Part of a data file
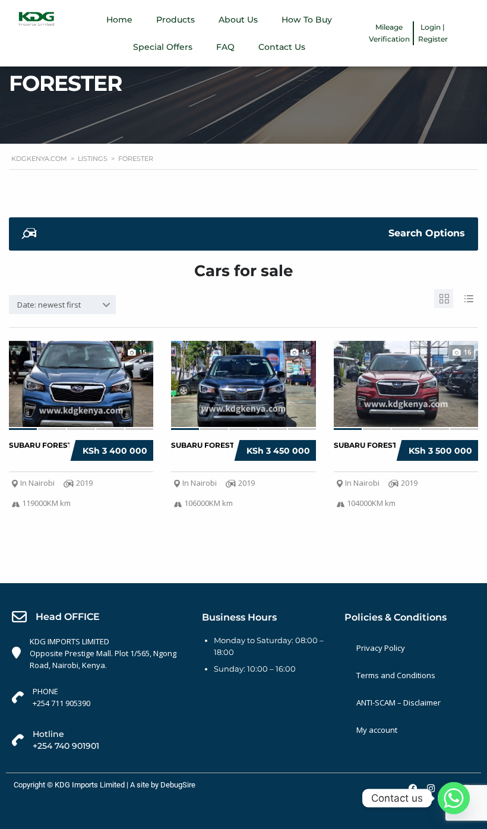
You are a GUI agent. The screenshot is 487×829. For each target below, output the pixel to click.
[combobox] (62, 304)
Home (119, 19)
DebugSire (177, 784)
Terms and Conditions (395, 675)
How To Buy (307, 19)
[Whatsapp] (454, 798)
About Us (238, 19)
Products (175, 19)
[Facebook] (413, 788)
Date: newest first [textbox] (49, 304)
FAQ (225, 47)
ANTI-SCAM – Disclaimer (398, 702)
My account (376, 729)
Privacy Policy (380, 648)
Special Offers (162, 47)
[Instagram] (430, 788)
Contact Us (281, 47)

...

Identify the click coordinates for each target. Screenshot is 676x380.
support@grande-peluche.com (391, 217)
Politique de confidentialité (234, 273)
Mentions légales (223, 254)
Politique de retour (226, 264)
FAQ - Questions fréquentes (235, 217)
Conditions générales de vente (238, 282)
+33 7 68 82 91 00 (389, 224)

---

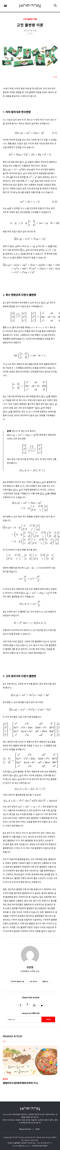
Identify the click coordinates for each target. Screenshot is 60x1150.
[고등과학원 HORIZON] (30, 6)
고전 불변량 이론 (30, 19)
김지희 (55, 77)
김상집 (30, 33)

■ Aim
Lay out the records from the line containing "Date: newest first [textbox] (49, 304)" through the line containing "Contact Us (281, 47)" as a Markdown table with the columns No. and Record, giving each line its own numbered row and skipping any blank lines.

■ Solution for this task
| No. | Record |
|---|---|
| 1 | Date: newest first [textbox] (49, 304) |
| 2 | FAQ (225, 47) |
| 3 | ANTI-SCAM – Disclaimer (398, 702) |
| 4 | My account (376, 729) |
| 5 | Privacy Policy (380, 648) |
| 6 | Special Offers (162, 47) |
| 7 | [Instagram] (430, 788) |
| 8 | Contact Us (281, 47) |